> Short exercise 1
In the records below, update the lines from the one containing "Task: Click the Add Channel button" through the end of the records, inclusive, by replacing "Add Channel" with "Create Channel" and leaving everything else unchanged. Leave the pictures out of your answer.

> Document segment
Tuesday, July 10, 2012

M13 Designer Diary V

Today I look at the green cards from M13 and the lessons we learned choosing/designing them. Here's part four. Here's a directory with all the card links from the final set. And here's the text spoiler Chah posted.

Green Commons

Llanowar Elves is simpler and generally better for the core set than Arbor Elves, but the combination with the ravnica shock lands, as well as two land-auras in the set made this a good time to send old Llanowar on vacation.

Everyone but the elfophiles prefers Borderland Ranger over Wood Elves or Sylvan Ranger, but the two-drop filled our curve better.

Elvish Warrior is a great vanilla card because it's challenge and reward make it feel special, despite the lack of rules text. I love that 2/3 trumps 2/2 first strikers.

Hibernating Bear was voted in from a CCDD. We like how it fills a similar role to Garruk's Companion, but with tweaks that make it play differently, all with some resonant flavor.

I had suggested Daggerback Basilisk at one point in design to represent deathtouch in green and on a simple common, but we had other priorities that trumped it at the time. Half-way through development, we shifted some things around and the card became an ideal fit again. That's just how it goes sometimes. Don't lament a loss until the set's final, because things will change.

Chah added Resourceful Druid in development as a potential alternative to Sacred Wolf. I wasn't convinced the Wolf needed replacing, but was open to trying out the new idea since it's both more answerable and more upside than hexproof. It feels pretty darn good casting Giant Growth on this guy and while no one will pump their fist when they Disfigure your Druid in response, at least they have the option.

Removing Giant Spider from the set just to end the Core Set Survivor thing seems… petty. Then again, maybe Wizards couldn't fit it without screwing up green's curve or other more important cards. Probably that. We could though, so nyah.

Howling Silverback is one of my favorite new commons. I expect to see a fair bit more of this ability in green going forward, so much so that I wouldn't be shocked if they finally keyworded it. Regardless, it's nice to have some green evasion apart from the limited Trample and the narrow Forestwalk.

> Short exercise 2
According to the designer diary above, which green card was voted in from a CCDD?

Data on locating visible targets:

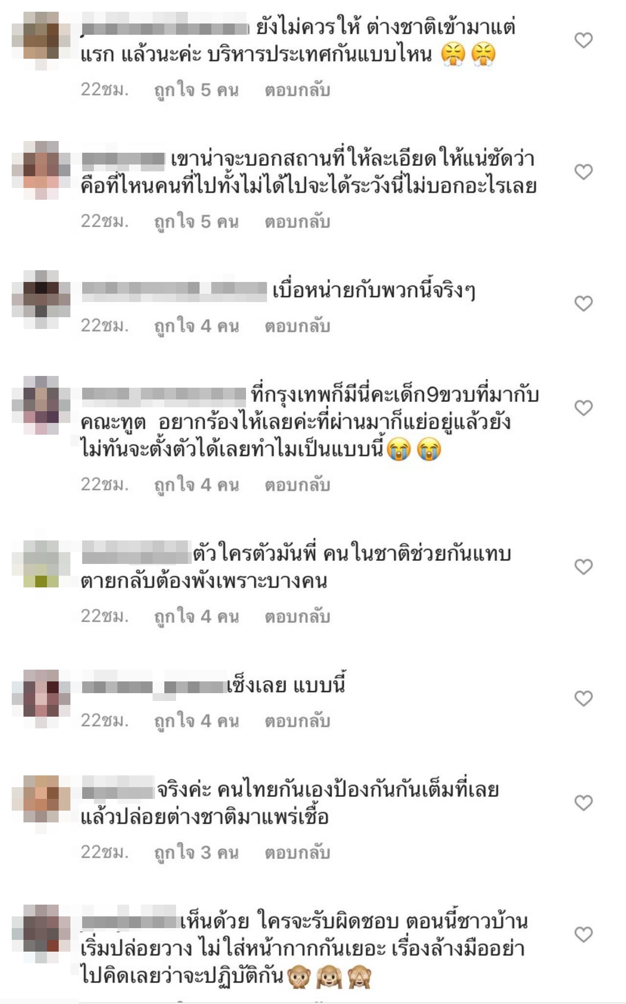Image resolution: width=626 pixels, height=1004 pixels.
Task: Like the comment เบื่อหน่ายกับพวกนี้จริงๆ
Action: [x=583, y=304]
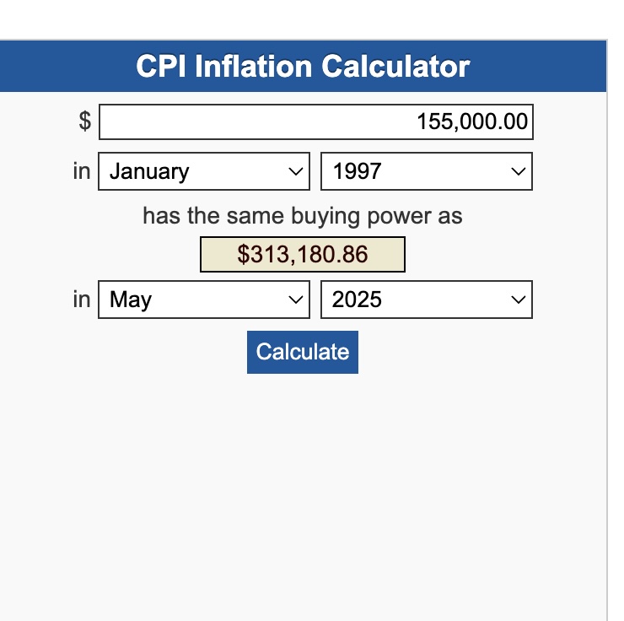The width and height of the screenshot is (624, 621).
Task: Click the chevron arrow beside May
Action: pyautogui.click(x=295, y=300)
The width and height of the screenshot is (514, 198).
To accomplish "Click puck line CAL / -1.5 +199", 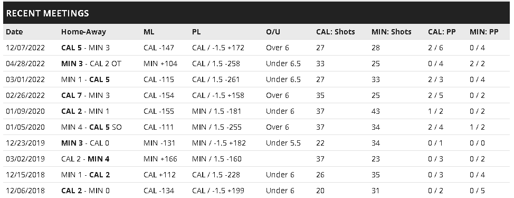I will tap(218, 191).
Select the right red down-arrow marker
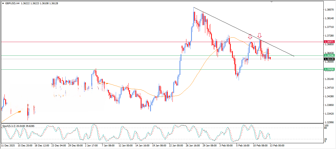Screen dimensions: 336x149 (259, 35)
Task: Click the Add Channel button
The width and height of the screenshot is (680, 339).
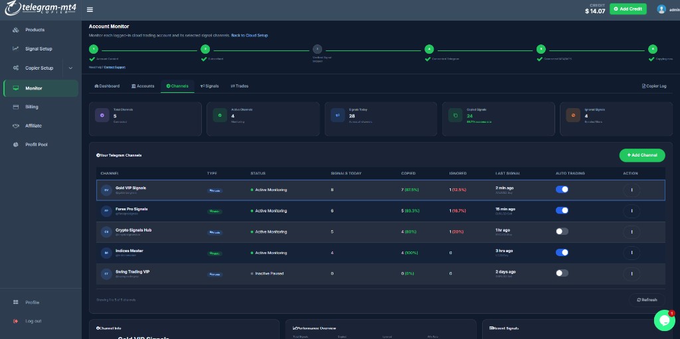Action: (642, 155)
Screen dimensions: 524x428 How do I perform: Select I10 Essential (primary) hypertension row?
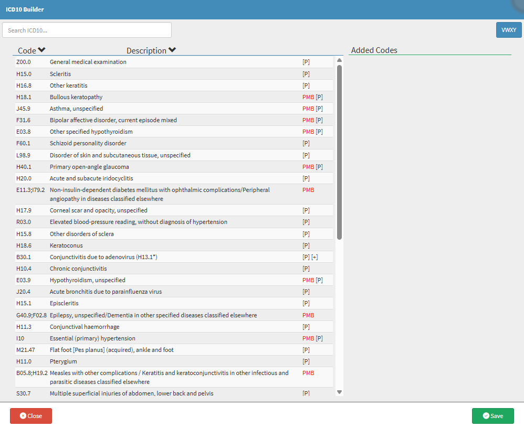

> Response 1
Task: Click the Create Channel button
The width and height of the screenshot is (680, 339).
Action: (642, 155)
Screen dimensions: 524x428 How do I perform: Select I10 Essential (primary) hypertension row?

> Response 2
Hibernating Bear